**Exercise brief**
From the first line to the last, set down the data exactly as given.

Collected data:
# # #

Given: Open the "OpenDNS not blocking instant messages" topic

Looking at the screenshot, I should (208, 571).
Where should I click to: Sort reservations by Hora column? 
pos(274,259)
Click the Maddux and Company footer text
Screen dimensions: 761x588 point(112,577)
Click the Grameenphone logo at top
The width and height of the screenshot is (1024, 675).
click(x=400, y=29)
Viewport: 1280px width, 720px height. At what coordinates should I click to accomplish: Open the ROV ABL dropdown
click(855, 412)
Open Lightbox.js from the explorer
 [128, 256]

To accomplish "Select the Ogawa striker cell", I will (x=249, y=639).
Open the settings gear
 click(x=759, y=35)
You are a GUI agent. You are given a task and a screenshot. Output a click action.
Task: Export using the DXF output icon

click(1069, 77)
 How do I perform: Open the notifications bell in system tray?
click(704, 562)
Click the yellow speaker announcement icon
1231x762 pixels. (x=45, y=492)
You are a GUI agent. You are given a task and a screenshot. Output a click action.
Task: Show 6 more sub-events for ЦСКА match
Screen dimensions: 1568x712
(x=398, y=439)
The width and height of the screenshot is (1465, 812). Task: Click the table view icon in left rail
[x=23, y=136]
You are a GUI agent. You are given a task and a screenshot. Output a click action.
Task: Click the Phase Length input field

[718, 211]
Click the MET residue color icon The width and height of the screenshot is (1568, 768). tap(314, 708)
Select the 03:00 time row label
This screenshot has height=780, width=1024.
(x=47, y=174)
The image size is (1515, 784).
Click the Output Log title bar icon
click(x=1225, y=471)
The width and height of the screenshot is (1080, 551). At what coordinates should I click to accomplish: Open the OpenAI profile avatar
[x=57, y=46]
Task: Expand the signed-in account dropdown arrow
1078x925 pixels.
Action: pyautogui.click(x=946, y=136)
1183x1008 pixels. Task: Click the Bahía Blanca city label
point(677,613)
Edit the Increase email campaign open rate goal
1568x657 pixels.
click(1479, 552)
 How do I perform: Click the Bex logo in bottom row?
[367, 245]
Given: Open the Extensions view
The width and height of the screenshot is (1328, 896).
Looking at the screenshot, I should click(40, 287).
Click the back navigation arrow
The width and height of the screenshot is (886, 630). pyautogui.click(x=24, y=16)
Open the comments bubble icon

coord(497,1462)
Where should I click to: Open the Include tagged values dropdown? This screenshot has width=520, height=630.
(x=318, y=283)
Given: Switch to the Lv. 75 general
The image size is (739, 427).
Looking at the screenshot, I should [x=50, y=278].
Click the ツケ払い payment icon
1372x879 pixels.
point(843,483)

# # #

**Exercise answer**
Given: Open the "OpenDNS not blocking instant messages" topic

Looking at the screenshot, I should (208, 571).
Where should I click to: Sort reservations by Hora column? 
pos(274,259)
Click the Maddux and Company footer text
Screen dimensions: 761x588 point(112,577)
Click the Grameenphone logo at top
The width and height of the screenshot is (1024, 675).
click(x=400, y=29)
Viewport: 1280px width, 720px height. At what coordinates should I click to accomplish: Open the ROV ABL dropdown
click(855, 412)
Open Lightbox.js from the explorer
 [128, 256]

To accomplish "Select the Ogawa striker cell", I will (x=249, y=639).
Open the settings gear
 click(x=759, y=35)
You are a GUI agent. You are given a task and a screenshot. Output a click action.
Task: Export using the DXF output icon

click(1069, 77)
 How do I perform: Open the notifications bell in system tray?
click(704, 562)
Click the yellow speaker announcement icon
1231x762 pixels. (x=45, y=492)
You are a GUI agent. You are given a task and a screenshot. Output a click action.
Task: Show 6 more sub-events for ЦСКА match
Screen dimensions: 1568x712
(x=398, y=439)
The width and height of the screenshot is (1465, 812). Task: Click the table view icon in left rail
[x=23, y=136]
You are a GUI agent. You are given a task and a screenshot. Output a click action.
Task: Click the Phase Length input field

[718, 211]
Click the MET residue color icon The width and height of the screenshot is (1568, 768). tap(314, 708)
Select the 03:00 time row label
This screenshot has height=780, width=1024.
(x=47, y=174)
The image size is (1515, 784).
Click the Output Log title bar icon
click(x=1225, y=471)
The width and height of the screenshot is (1080, 551). At what coordinates should I click to accomplish: Open the OpenAI profile avatar
[x=57, y=46]
Task: Expand the signed-in account dropdown arrow
1078x925 pixels.
Action: pyautogui.click(x=946, y=136)
1183x1008 pixels. Task: Click the Bahía Blanca city label
point(677,613)
Edit the Increase email campaign open rate goal
1568x657 pixels.
click(1479, 552)
 How do I perform: Click the Bex logo in bottom row?
[367, 245]
Given: Open the Extensions view
The width and height of the screenshot is (1328, 896).
Looking at the screenshot, I should click(40, 287).
Click the back navigation arrow
The width and height of the screenshot is (886, 630). pyautogui.click(x=24, y=16)
Open the comments bubble icon

coord(497,1462)
Where should I click to: Open the Include tagged values dropdown? This screenshot has width=520, height=630.
(x=318, y=283)
Given: Switch to the Lv. 75 general
The image size is (739, 427).
Looking at the screenshot, I should [x=50, y=278].
Click the ツケ払い payment icon
1372x879 pixels.
point(843,483)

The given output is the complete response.